Dar testimonio (Lc 9, 1-2)
Al leer el relato de Lucas sobre el envío de los discípulos, me puse en la piel de una de esas 70 personas a las que se les ordenó ir y proclamar la Buena Nueva de que en Jesús se acerca la compasión del Dios que perdona. ¿Cómo me sentiría si me dijeran que me levante de mi sillón reclinable del siglo XXI, para salir a la calle y anunciar este mensaje? Diría que un poco incómodo, un poco demasiado «evangélico», como la persona que tienes a tu lado en el avión que pregunta abiertamente: «¿Aceptas a Jesucristo como tu Señor y Salvador?» Parece demasiado sencillo, demasiado fundamentalista.
Recientemente tuve algo de esa reticencia alterada cuando asistí a una charla de algunos grupos que han venido a los campus universitarios y que utilizan este enfoque más directo. No tan audaz como el abrupto «¿Aceptas a Jesús?», su estrategia fue conocer a los estudiantes invitándolos a formar un círculo de amigos. Luego, en el contexto de la conversación sobre lo que realmente importa en la vida, mencionan lo que Jesús ha significado para ellos personalmente en esta búsqueda de significado. Su enfoque me hizo cuestionar mi propia inclinación hacia la táctica más indirecta, testificando más por la forma en que trato de vivir que por hablar directamente sobre mis convicciones religiosas.
En ese estado de ánimo, me encontré con dos escritos que presionaron aún más mis dudas.
El primero es de San Vicente: “Entreguémonos a Dios, padres, para ir por toda la tierra a llevar su santo evangelio; y en cualquier sitio donde él nos coloque, sepamos mantener nuestro puesto y nuestras prácticas hasta que quiera su divina voluntad sacarnos de allí». (SVP ES XXI-3, 290).
El segundo es de un artículo reciente del New York Times (14 de octubre), «Necesitamos hablar sobre Dios». El autor citó un hallazgo de que la gran mayoría de los estadounidenses dicen que no se sienten cómodos hablando sobre la fe, y solo un siete por ciento dice tener conversaciones regulares sobre cosas religiosas. Una encuesta, que corroboraba esta versión, reveló que el uso de palabras espirituales (como paciencia, amabilidad, fidelidad, compasión) está notablemente en decadencia, lo que demuestra que cada vez más personas se han crecido sin conocimientos sobre la presencia de Dios en su vida.
¿Podrían los pensamientos como estos llegar a colverse menos precavidos y más directos sobre quién es el Señor en mi vida y cuánto importa su presencia? ¿Podría el Espíritu pedirme que apague algo de mi reticencia para hablar sobre la fe? Cierto: uno tendría que mantenerse alejado del tono de solución rápida de algunos predicadores de televisión, pero el testimonio religioso podría ser un poco más fuerte, un poco más «allá afuera» en un día normal.

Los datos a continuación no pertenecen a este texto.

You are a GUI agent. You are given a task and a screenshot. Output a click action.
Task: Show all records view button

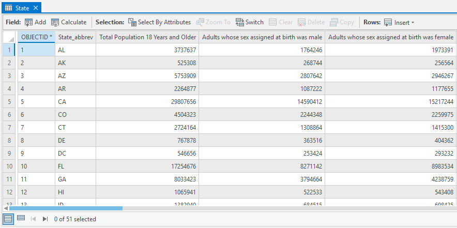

Concediendo también que este tipo de conversación tendría que evitar el «soy-más-santo-que-tú» que los creyentes pueden emitir en algún momento, ¿aún puedo dar un pequeño paso a través de la línea de vergüenza para dar un testimonio de fe más explícito?
El autor del artículo del Times observa con crudeza que esta reticencia a hablar se opone a la historia del cristianismo, que siempre ha difundido su mensaje a través del discurso sagrado y las buenas obras. Con su reiterada insistencia, San Vicente se duplica en este cargo para proclamar las buenas nuevas tanto en palabra como por las obras. Hecho de una manera demasiado ágil o mecánica, tal anuncio puede parecer «gracia barata». Pero cuando casi no se anuncia, la Buena Nueva continuará reduciendo su volumen y disminuyendo su poder.